*** TEXTE ÉTUDIÉ ***

Immeuble de faubourg, « Haxo-nométrie »

Paris XX, 2010

La rue Haxo, dans cette partie du moins, est constituée d’un collage de bâtiments d’époque, de facture et de hauteurs très différentes. L’hétérogénéité du bâti y est flagrante. Les pignons du bâtiment actuel sont très présents dans le skyline de la rue car ses voisins sont sensiblement moins hauts.
L’ implantation est en « L », similaire à celle du bâtiment qui occupait la parcelle (aujourd’hui démoli). Elle offre l’avantage de développer des façades bien orientées (sud et ouest) en cœur d’îlot. Elle dégage une petite cour plantée, qui profitera du meilleur ensoleillement possible. Les circulations verticales et horizontales sont placée dans l’angle et dans la profondeur du bâtiment, c’est-à-dire la zone la plus éloignée des façades et difficile à éclairer naturellement.

***

◆ **CONSIGNE**
Reproduisez intégralement, sans aucune modification, le texte ci-dessus consacré à l'immeuble de la rue Haxo.

*** DONNÉES FOURNIES ***

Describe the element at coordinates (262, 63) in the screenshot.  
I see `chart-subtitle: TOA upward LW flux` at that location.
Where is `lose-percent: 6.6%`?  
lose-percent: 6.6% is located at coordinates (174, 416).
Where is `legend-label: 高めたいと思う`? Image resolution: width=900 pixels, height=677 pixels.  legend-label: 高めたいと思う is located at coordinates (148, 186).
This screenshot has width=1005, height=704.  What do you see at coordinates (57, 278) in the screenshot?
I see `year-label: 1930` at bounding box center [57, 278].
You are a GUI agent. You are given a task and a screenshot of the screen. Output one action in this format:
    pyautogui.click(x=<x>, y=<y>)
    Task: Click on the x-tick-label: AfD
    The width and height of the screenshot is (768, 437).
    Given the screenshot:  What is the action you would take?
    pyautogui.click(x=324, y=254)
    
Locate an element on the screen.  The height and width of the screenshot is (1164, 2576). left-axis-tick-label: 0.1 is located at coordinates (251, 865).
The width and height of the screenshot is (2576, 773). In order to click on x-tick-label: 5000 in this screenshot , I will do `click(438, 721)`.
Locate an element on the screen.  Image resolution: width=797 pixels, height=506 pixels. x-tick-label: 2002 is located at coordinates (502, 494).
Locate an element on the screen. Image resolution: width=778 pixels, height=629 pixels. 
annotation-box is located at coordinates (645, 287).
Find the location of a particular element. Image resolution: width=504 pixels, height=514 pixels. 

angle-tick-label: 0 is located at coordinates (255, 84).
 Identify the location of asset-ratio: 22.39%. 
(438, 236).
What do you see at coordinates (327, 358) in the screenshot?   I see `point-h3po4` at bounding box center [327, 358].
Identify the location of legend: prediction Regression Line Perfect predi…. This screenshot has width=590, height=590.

***

◆ **SOLUTION CI-DESSOUS**
Immeuble de faubourg, « Haxo-nométrie »

Paris XX, 2010

La rue Haxo, dans cette partie du moins, est constituée d’un collage de bâtiments d’époque, de facture et de hauteurs très différentes. L’hétérogénéité du bâti y est flagrante. Les pignons du bâtiment actuel sont très présents dans le skyline de la rue car ses voisins sont sensiblement moins hauts.
L’ implantation est en « L », similaire à celle du bâtiment qui occupait la parcelle (aujourd’hui démoli). Elle offre l’avantage de développer des façades bien orientées (sud et ouest) en cœur d’îlot. Elle dégage une petite cour plantée, qui profitera du meilleur ensoleillement possible. Les circulations verticales et horizontales sont placée dans l’angle et dans la profondeur du bâtiment, c’est-à-dire la zone la plus éloignée des façades et difficile à éclairer naturellement.